Another writer, in 1936, heard it recited in Southern Indiana 'to the accompanying splash of the old-fashioned churn when the butter was slow in coming. It is indeed easy to believe that the pixies have got into the churn when the cream will not clot, although one has been steadily turning the handle for twice as long as usual.

The strange line 'Peter stands at the gate' is found in other charms, as in one for toothache beginning ' When Peter sat at Jerusalem's gate', and may be traced back to the old story of St. Peter, when our Lord relieved him of his troubles 'Ad portam Galylee iacebat Petrus. Enit dominus et interrogavit eum…. It may be compared with a Spanish charm ' Appollonia was at the gate of heave', and perhaps be traced back ultimately to the prayer of Seth the son of Adam at the gates of Paradise in the apocryphal Gospel of Nicodemus.
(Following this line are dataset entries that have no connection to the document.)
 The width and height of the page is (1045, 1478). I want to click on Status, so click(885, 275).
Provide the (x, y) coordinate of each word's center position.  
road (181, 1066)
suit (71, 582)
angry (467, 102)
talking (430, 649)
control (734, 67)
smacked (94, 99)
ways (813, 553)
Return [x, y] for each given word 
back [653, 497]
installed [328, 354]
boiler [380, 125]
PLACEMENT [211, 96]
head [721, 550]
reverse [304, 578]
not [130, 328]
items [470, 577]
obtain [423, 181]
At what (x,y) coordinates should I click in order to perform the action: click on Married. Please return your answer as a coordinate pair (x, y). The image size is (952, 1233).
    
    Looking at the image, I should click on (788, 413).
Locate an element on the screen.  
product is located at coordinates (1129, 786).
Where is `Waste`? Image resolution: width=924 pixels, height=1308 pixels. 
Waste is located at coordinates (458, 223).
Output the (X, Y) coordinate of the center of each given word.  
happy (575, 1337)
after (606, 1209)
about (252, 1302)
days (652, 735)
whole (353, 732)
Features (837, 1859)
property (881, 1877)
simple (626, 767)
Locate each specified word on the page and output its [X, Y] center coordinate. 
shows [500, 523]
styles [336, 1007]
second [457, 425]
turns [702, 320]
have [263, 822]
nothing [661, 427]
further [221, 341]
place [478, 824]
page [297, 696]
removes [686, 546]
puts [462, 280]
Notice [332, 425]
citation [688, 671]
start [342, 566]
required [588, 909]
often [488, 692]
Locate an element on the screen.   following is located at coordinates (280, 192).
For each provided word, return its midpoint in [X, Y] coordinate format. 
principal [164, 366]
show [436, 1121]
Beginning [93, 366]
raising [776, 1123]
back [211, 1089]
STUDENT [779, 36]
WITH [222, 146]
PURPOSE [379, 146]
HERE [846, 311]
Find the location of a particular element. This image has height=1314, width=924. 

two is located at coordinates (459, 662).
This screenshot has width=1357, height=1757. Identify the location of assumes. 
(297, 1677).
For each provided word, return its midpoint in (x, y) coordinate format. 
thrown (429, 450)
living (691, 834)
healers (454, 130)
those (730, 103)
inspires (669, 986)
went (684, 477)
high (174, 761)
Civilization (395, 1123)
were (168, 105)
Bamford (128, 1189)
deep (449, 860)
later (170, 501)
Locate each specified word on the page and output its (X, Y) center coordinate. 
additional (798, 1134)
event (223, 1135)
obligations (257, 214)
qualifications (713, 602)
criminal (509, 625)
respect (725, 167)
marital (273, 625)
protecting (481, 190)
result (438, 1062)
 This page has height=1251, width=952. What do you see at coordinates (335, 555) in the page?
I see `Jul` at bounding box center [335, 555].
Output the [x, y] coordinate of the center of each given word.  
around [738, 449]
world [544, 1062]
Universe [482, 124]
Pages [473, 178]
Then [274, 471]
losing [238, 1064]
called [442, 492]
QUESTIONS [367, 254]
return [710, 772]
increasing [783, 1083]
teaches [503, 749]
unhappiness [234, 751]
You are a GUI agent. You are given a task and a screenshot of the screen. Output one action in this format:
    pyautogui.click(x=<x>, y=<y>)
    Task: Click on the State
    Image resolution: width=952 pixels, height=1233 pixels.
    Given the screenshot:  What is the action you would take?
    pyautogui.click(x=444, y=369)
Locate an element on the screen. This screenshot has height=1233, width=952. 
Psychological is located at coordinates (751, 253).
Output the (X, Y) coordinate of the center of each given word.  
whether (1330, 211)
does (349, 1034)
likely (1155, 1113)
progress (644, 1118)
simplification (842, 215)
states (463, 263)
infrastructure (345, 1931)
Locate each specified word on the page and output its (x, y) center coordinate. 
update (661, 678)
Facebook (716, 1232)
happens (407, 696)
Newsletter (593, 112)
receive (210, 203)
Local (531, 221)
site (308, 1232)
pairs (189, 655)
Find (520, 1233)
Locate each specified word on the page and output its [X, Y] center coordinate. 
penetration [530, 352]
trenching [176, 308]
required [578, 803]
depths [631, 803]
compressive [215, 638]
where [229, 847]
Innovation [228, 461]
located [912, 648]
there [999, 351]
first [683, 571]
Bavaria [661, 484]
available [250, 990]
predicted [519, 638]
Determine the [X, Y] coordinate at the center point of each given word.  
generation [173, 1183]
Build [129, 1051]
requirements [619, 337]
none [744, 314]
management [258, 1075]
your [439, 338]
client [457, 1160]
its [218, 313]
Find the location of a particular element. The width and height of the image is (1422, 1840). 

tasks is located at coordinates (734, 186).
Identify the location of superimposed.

Footnoted from source: A Candle in the Dark, Thomas Ady, 1656 / Satan's Invisible World Discovered George Sinclair, 1685, probably quoting Ady / Christmas Box vol. iii, 1798 / JOH, 1842 / Northhamptonshire Words,

A.E. Baker, 1854,
"Churn butter, churn,
In a cow's horn;
I never see'd such butter,
Sin' I was born.
Peter's waiting at the gate', &c.

Also

' Churn, butter, churn.
Come butter, come,
A little good butter is better than none'

/ Folk-Lore, 1878 and 1936 / Lincolnshire Glossary, Mabel Peacock, 1889,

"Churn, butter, dash,
Cow's gone to the marsh,
Peter stands at the toll gate
Begging butter for his cake;
Come, butter, come!'

/ Crofton MS, 1901 ' Mother Goose's NR, L. E. Walter, 1924.